Two exegetical notes about John 11:
1.      The story of Jesus raising Lazarus from the dead is not a resurrection story.  While Lazarus is raised from the dead in the account, he lives out his biological life and then dies again.  By contrast, Jesus' resurrection is not a temporary postponement of death.  Instead Jesus' resurrection and the promise of our own resurrection is ultimate victory over death, forever.

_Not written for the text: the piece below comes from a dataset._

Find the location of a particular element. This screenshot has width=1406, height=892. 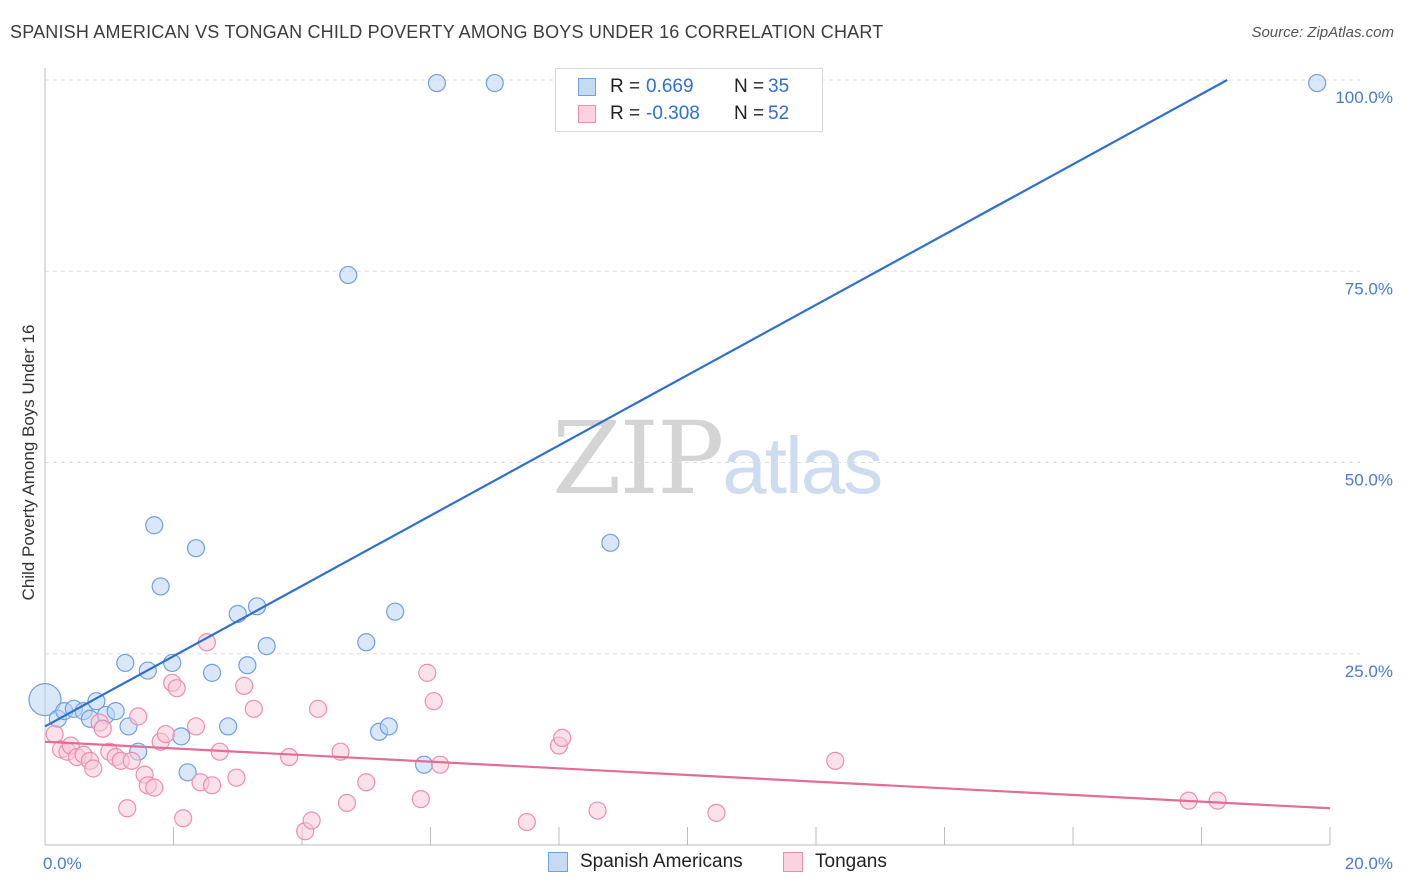

series-legend: Spanish Americans Tongans is located at coordinates (703, 864).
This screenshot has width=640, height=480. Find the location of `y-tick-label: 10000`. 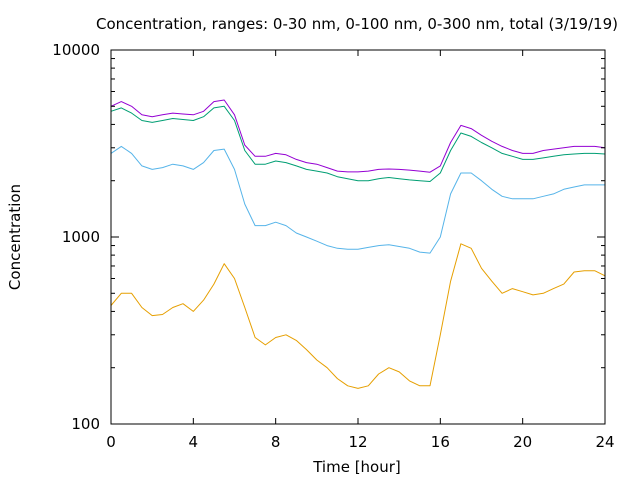

y-tick-label: 10000 is located at coordinates (76, 50).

2.      When Jesus arrives in Bethany, Lazarus has already been dead four days.  As Gail O’Day points out in her commentary, “According to popular Jewish belief at the time of Jesus, the soul hovered around the body in the grave for three days after death, hoping to reenter the body.  But after the third day, when the soul ‘sees that the color of its face has changed,’ the soul leaves the body for good.”[1]  The fact that Lazarus had already been dead for four days indicates that he was really and truly dead—no mistake had been made as to his death.  For the contemporary reader, this would rule out “near death experiences,” such as described in Heaven Is for Real and Proof of Heaven.[2]
 
 

[1] Gail O’Day, “John,” in The New Interpreter’s Bible, volume 9 (Nashville:  Abingdon Press, 1996).
[2] Todd Burpo and Lynn Vincent, Heaven is for Real:  A Little boy’s Astounding Story of His Trip to Heaven and Back (Nashville, TN:  Thomas Nelson, 2010) and Eben Alexander, Proof of Heaven:  A Neurosurgeon’s Journey into the Afterlife  (New York:  Simon & Schuster, 2012).